Clean hydrogen is a carbon-free energy source that emits no CO2 when burned. Its low geographical limits and enormous storage capacity make it a promising next-generation energy source.

Deloitte’s March hydrogen economics analysis estimated the worldwide hydrogen supply at 90 million tonnes in 2021. 99% of this is grey hydrogen, which emits carbon during creation. Clean hydrogen generation is still negligible.

As an early market, the country that secures stable production capacity first may acquire energy hegemony. The US, Germany, Japan, Australia, and China are exploring hydrogen economy strategies for this reason. Since 2019, Korea has pursued the hydrogen market with a hydrogen economy strategy and a 2021 hydrogen law amendment. Korea, an energy-intensive nation that imports energy, has high hydrogen production ambitions.

The Clean Hydrogen Power Generation Required System underpins the hydrogen law adopted last year (CHPS). It forces power providers to buy hydrogen-powered electricity at a specific rate or greater to separate and operate hydrogen in the Renewable Energy Supply Required System (RPS). Hydrogen fuel cells create most hydrogen electricity in Korea. Unlike other renewable energies, when combined with the RPS, fuel cost volatility created operators problems. To revive the hydrogen economy, the government will open the first hydrogen power generation bidding market in the first half of this year.

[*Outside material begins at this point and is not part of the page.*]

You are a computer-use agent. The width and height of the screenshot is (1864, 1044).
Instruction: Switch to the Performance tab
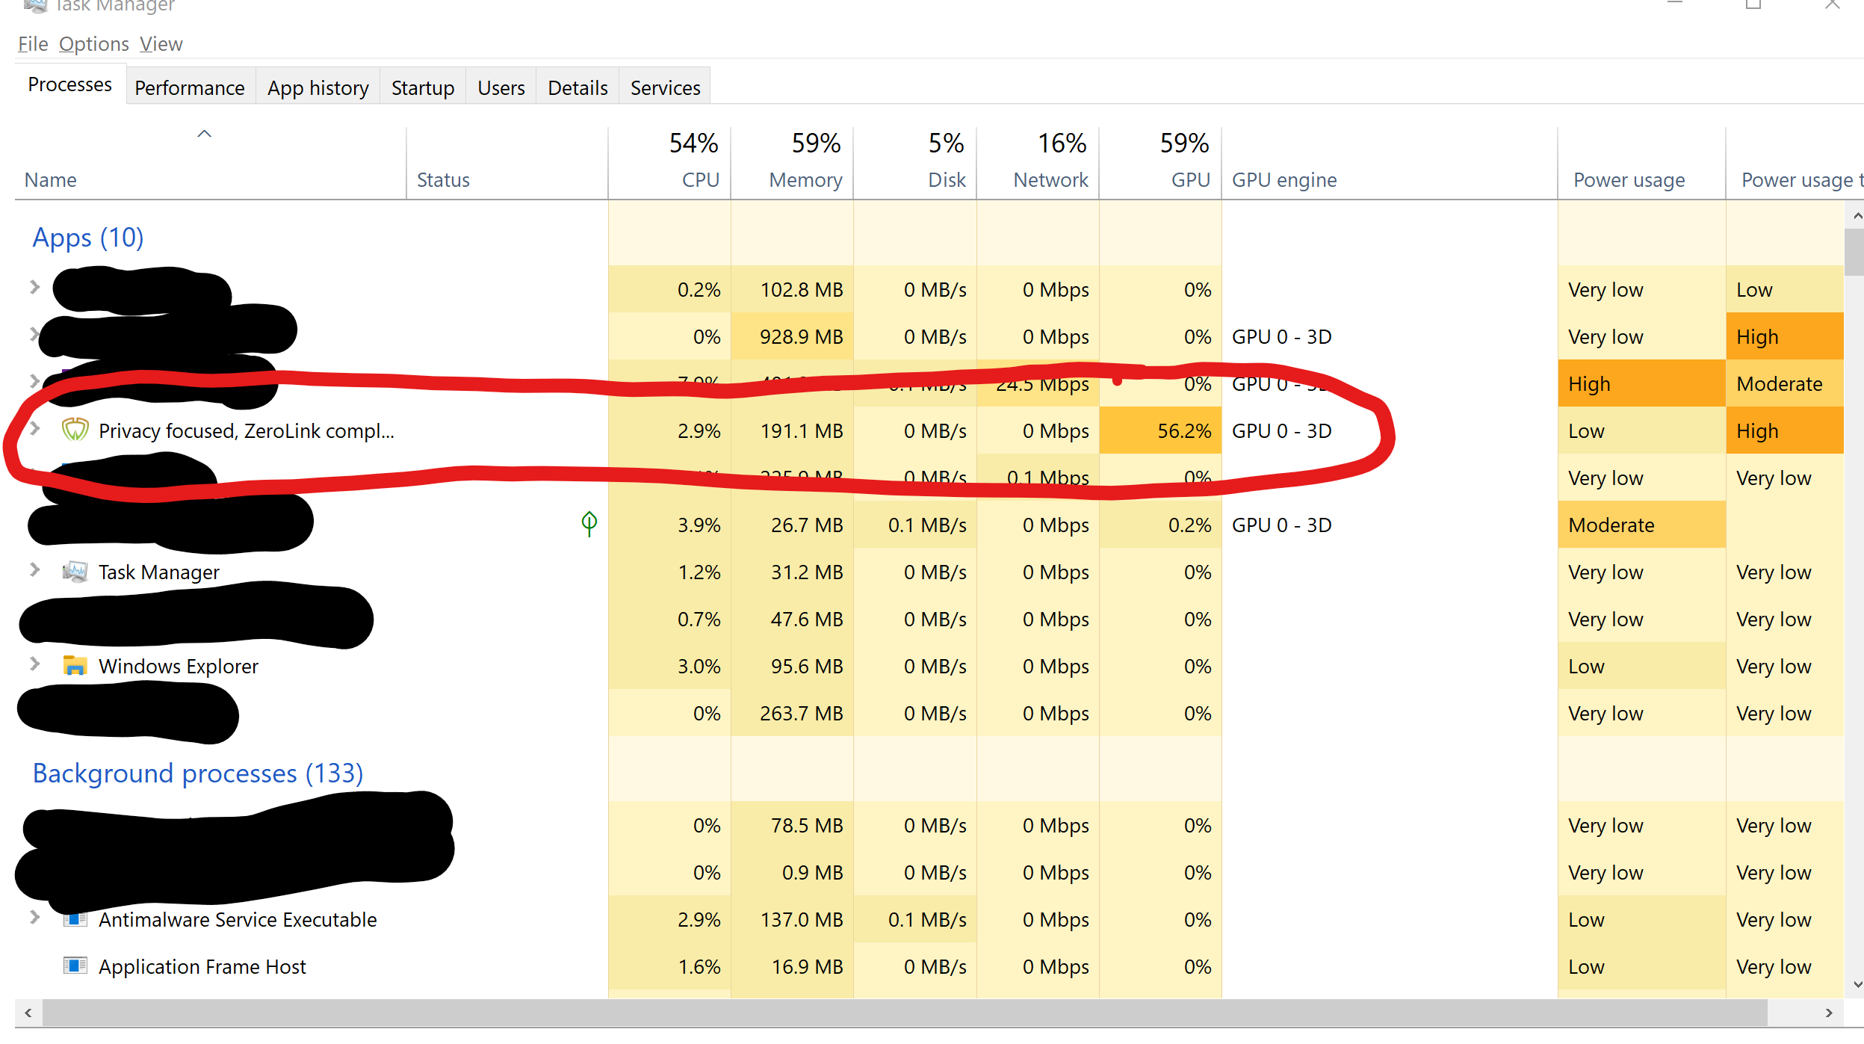pos(190,88)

After stabilisation, the bidding market opens once a year. It aims to manage the general hydrogen power generation market and the clean hydrogen market separately since clean hydrogen production is inactive. Considering dispersed power supply and clean hydrogen supply, it expects to gradually diminish the general hydrogen power generation market. Reformed hydrogen from LNG decomposition at high temperature and pressure is normal hydrogen.

The standard hydrogen contract lasts 20 years and the clean hydrogen contract 10 years for stability. Since the contract is long, the minimal conditions for operators to bid have been raised. Market players are non-registered RPS operators in both markets and must meet financial requirements such corporate credit rating BBB-, instantaneous voltage maintenance performance at a specific level, and reactive power supply capability performance.

The clean hydrogen market and general hydrogen market operate similarly, but the winning bidder is selected differently. For price considerations, ratings will be based on bidding participants’ prices, and for non-price aspects, a separate assessment committee will evaluate each item quantitatively and qualitatively. 60% and 40% are non-price considerations.

Non-price considerations will matter

Non-price criteria include resident acceptability, project progress, industrial and economic contribution, project reliability, environmental contribution, generator performance, transmission and distribution linkage, and general and system evaluation.

In the general hydrogen market, when a business operator submits a bid price by dividing fixed expenses and fuel prices, related indicators are adjusted and settled to reduce external fuel cost risks. The contract price is then paid via difference settlement (CfD). The winning offer price settles if the contract volume is the same. use it Insufficient contract volume prevents fixed cost recovery.

FIP generates hydrogen in the clean hydrogen market. The difference between the existing generator’s power generating cost, the fresh input cost, and the SMP is subsidised. It bids at an integrated price without distinguishing fixed and variable expenses, unlike the hydrogen market.

The Korea Power Exchange’s March 28 ‘Hydrogen Power Generation Bidding Market System Briefing’ addressed bidding volume and competitive structure. General hydrogen power generation tendering will take place in 2025, and the estimated opening volume from 2025 to 2027 is 1.3TWh (200MW of plant capacity). The 2024 clean hydrogen power generation bidding market will generate 3.5TWh in 2027 and 3.0TWh in 2028. KEPCO will buy the entire first hydrogen power facility (for 2025, 1.3 TWh). Industry estimates put the government-approved fuel cell facility power generation capacity at 7GW, much above 200MW. This raises fears that the market cannot absorb the power generation.

Clean hydrogen is mostly sourced from abroad, raising concerns about fair competition. “We will also analyse how much local technology has contributed to the industry with non-price factors,” said a Korea Power Exchange official. He said, “If marketplaces are divided, competition may not be activated, thus we analyse them in the same market.”